Ainda presa às memórias do passado, Márcia viu que aquela garota do seu lado tinha se levantado e pedia licensa à ela, para poder passar. Foi então que se deu conta de que já tinha chegado ao seu ponto. Levantou-se e quando o ônibus parou, procurou com suas mãos enrugadas o guarda-chuva que havia displiscentemente enfiado na bolsa. Abriu-o e desceu lentamente as escadas do ônibus que para seus pés idosos, pareciam escorregadios demais por estarem molhados. Caminhou lentamente até seu prédio. O portão acabara de bater, mas o gentil porteiro que ali trabalhava desde antes da mudança de Márcia em 1968, prontificou-se em abrí-lo. Márcia agradeceu e deu "boa tarde" . Subiu o pequeno lance de escadas até o elevador social e viu aquela jovem que estava ao seu lado no ônibus. Cumprimentou-a e voltou a se perder em pensamentos e memórias, e só acordou quando a menina lhe deu tchau. Tentou responder, mas a porta do elevador logo depois bateu, e tornou a subir agora em direção ao 6o. andar. Seu andar.

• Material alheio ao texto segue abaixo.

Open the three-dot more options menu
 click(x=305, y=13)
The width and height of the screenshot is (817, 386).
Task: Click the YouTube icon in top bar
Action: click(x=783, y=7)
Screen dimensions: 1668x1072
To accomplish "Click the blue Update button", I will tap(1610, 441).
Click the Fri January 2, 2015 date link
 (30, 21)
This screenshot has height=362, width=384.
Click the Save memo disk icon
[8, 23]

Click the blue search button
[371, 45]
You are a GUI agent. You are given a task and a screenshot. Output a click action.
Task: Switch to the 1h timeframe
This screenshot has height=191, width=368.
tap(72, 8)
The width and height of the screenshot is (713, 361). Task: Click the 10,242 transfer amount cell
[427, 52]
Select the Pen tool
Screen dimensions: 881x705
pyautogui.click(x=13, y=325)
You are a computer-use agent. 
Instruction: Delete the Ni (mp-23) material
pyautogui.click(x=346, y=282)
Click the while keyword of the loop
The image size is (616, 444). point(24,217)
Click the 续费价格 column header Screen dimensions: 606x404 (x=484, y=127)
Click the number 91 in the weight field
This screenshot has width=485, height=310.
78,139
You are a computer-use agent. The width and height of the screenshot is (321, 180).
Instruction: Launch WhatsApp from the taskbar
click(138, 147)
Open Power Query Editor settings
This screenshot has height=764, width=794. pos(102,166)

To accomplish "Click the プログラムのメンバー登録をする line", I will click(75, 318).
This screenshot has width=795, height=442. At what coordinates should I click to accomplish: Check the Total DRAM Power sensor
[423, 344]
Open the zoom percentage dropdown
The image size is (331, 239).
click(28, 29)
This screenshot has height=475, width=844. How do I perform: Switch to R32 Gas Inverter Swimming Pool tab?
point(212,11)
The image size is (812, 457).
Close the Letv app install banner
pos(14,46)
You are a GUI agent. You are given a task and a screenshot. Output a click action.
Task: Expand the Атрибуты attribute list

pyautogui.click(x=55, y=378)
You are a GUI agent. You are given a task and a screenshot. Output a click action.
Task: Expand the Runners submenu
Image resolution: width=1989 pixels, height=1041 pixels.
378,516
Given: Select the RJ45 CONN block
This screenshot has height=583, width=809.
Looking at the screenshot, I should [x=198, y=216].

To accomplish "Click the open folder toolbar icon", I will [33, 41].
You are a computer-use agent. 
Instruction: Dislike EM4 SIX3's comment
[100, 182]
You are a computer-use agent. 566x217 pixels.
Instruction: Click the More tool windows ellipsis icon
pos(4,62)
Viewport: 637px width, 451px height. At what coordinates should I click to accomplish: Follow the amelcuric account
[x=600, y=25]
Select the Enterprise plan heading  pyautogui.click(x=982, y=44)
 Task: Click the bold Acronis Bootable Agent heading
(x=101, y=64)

Fazia o mesmo caminho há quase 40 anos, por aqueles corredores. Chegou em frente a sua porta, e abriu-a. Seu apartamento era como um pequeno museu da história carioca de meados do século XX. O chero inevitável de naftalina, que Márcia usava para evitar perder para as traças tantas peças de roupas que havia cuidadosamente feito durante tantos anos. As paredes recheadas de porta-retratos com fotos preto e branco hoje em especial chamaram-lhe a atenção. Márcia se sentia saudosista. Mirou bem as fotos, cada uma delas, aparecendo às vezes sozinha, às vezes ao lado das socialites e dos maiores playboys de 50 anos atrás. Ao lado de uma foto sua com um desses rapazes que foi namorado seu, ela o viu. Sozinha na foto, vestindo-o. Um vestido preto feito por ela, para um baile no Copacabana Palace, que fora convidada há mais de 50 anos atrás, quando tornara-se famosa pelos seus vestidos e habilidades na costura. Ela o amou tanto!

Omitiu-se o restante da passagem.